Cybercriminals are refining their tactics to gain access to millions of usernames, passwords and other credentials that he said spill out onto the internet every day. Technology allows them to take a systemic, automated, widespread approach to exploiting that information, and casting such a wide net for low-value steals enables fraudsters to remain undetected by security teams, even at some of the largest U.S. and multinational banks.
The “existential crisis” for the largest institutions, Agarwal added, is not when a significant amount of money is stolen all at once. It’s when 100 of their clients see simultaneous hacks that the real problem occurs.
This is where open banking initiatives come in to make the problem even more complex. With consumers now exercising their ownership and control of data, more information is being shared between banks and FinTech apps. Those third-party platforms gain permission to access user data, making it more difficult for security experts to ascertain whether an automated computer logging in to a bank account is one of those platforms with permission or if it’s a nefarious actor with malicious intent.
It’s not the only security concern that this data-sharing trend has created in financial services, however. According to Agarwal, attackers can also exploit these APIs to gain access to bank account data, even without logging in to an account directly.
“If I can’t attack the banks’ front doors, maybe I can pose as a small developer and find an alternative side door that still gets me through to the bank, one way or another,” he said.

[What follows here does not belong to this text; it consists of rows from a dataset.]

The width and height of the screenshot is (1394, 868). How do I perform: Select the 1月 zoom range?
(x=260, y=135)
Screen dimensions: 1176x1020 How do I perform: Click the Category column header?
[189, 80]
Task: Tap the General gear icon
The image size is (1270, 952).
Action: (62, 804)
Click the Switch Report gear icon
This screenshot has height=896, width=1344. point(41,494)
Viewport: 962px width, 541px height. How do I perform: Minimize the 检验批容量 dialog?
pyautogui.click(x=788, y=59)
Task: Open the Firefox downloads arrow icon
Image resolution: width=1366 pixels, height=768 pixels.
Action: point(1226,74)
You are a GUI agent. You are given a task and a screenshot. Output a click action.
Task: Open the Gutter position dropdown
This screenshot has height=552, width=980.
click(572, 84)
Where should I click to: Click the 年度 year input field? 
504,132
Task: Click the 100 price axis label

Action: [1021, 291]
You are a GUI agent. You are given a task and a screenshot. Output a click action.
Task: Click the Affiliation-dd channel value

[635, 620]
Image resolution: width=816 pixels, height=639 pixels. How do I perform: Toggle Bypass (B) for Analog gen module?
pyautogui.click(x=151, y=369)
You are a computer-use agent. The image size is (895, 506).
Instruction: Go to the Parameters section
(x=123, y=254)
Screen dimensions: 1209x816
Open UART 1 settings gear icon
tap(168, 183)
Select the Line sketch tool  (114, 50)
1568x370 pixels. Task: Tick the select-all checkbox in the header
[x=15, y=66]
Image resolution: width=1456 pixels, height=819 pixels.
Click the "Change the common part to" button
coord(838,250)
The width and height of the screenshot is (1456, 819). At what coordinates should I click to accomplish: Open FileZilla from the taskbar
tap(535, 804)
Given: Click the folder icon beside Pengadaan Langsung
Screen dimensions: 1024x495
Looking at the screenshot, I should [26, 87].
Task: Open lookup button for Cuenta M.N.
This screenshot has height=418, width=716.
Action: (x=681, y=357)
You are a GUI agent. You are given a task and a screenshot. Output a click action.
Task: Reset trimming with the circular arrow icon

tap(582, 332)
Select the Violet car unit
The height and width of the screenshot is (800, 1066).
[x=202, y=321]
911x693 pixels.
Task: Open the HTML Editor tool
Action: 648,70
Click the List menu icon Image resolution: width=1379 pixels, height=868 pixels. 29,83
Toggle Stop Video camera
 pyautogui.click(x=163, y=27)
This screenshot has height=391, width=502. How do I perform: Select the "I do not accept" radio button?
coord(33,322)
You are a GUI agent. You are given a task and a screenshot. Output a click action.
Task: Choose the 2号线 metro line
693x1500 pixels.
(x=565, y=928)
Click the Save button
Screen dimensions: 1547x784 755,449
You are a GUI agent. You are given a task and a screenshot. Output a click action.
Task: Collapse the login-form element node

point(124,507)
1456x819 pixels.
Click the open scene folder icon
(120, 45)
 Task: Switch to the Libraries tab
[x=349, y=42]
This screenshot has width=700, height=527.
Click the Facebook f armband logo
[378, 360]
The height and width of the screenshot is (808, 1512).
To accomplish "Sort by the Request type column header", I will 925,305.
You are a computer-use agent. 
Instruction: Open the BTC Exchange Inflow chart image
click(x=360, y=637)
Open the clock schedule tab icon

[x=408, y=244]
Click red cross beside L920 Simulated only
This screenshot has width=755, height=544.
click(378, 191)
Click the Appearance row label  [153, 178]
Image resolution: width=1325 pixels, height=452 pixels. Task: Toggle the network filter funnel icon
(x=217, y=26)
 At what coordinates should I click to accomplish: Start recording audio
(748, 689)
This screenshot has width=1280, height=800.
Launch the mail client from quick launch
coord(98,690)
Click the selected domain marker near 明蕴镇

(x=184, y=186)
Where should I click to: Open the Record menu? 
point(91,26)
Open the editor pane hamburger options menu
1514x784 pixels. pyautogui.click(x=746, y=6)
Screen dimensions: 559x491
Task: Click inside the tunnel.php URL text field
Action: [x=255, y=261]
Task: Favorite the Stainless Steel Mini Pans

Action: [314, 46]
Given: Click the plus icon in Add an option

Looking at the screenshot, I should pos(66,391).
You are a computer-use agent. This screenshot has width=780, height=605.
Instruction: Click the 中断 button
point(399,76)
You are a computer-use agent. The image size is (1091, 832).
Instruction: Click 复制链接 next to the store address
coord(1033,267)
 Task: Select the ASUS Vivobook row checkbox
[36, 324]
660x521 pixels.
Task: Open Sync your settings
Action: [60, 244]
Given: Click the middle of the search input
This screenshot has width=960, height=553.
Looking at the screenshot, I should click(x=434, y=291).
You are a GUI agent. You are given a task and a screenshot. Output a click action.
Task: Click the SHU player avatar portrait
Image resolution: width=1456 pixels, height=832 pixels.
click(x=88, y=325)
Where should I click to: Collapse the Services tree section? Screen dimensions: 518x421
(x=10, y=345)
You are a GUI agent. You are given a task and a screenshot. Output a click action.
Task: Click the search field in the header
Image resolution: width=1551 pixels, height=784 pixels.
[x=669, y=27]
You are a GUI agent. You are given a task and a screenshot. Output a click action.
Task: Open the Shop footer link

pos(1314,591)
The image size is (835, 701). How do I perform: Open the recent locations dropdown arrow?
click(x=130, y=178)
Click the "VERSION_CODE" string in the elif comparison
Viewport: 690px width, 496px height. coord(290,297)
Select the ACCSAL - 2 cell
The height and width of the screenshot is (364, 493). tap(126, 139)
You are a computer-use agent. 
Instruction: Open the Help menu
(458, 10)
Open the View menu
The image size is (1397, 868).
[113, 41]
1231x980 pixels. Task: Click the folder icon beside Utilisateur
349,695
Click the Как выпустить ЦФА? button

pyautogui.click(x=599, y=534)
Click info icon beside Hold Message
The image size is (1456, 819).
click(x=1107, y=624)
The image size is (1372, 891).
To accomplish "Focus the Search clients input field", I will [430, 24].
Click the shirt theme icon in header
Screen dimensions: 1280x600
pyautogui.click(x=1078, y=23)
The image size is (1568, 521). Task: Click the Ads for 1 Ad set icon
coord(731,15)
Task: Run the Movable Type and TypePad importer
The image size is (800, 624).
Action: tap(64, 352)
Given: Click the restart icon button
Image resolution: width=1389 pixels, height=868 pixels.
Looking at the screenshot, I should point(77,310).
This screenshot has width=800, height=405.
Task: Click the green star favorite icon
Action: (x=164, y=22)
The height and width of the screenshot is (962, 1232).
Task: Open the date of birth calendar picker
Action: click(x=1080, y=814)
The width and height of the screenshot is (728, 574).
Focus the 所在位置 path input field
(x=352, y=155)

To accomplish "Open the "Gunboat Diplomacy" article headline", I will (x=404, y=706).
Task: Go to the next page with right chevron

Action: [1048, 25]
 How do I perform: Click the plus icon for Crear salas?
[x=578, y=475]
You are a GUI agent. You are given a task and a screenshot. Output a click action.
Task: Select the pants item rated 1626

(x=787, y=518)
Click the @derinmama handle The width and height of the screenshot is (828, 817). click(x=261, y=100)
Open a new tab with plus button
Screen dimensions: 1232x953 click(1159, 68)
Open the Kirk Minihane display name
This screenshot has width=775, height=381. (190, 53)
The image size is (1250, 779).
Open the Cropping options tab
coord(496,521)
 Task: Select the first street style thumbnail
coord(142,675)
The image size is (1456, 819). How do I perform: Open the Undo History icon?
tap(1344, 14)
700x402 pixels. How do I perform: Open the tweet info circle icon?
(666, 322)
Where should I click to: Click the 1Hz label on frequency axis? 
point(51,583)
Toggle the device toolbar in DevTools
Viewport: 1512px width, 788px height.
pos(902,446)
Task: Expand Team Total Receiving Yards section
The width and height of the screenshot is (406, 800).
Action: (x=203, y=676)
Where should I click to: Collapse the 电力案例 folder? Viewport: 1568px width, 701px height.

In another scenario, one that Agarwal noted is likely to emerge as a rising threat as open banking initiatives continue to spread, industry consolidation and M&A activity is thwarting security experts’ ability to keep track of who has access to what data. In a highly competitive market, third-party personal finance companies and other FinTech firms may obtain half-a-million customers, yet still struggle to become viable. They’ll ultimately end up selling their technology, platforms and data to a buyer, who then takes control of that information.
This is the “new, pernicious trend” that Agarwal highlighted, adding that some acquirers become “a nefarious actor who really cared about buying the 10 million legitimate bank accounts and brand name of this small, emerging PFM [personal finance management] app. There’s an ever-growing pool of smaller PFMs, and the majority won’t make it. What happens? They sell their assets to somebody, and criminal gangs realize they can buy the users, the technology, the brandname of the PFM — all that legitimacy, for pennies on the dollar.”
While security experts may be waking up to this threat, Agarwal said the broader financial services market remains focused on promoting data sharing and consumers’ data ownership, and it’s likely to take a significant amount of time for this risk to be fully understood and addressed — both by regulators and industry players.
He emphasized that a collective, collaborative approach to bank security will be essential moving forward. One major, multinational bank may have near-endless resources to invest in security and mitigate losses from fraud, but it won’t make a meaningful impact on the fundamental changes occurring in how financial data is safeguarded, Agarwal said.
“No amount of expertise or technology or economic investment, when applied to one bank, is sufficient,” he stated. “The only solution that will work in light of the adversarial environment is a collective defense.”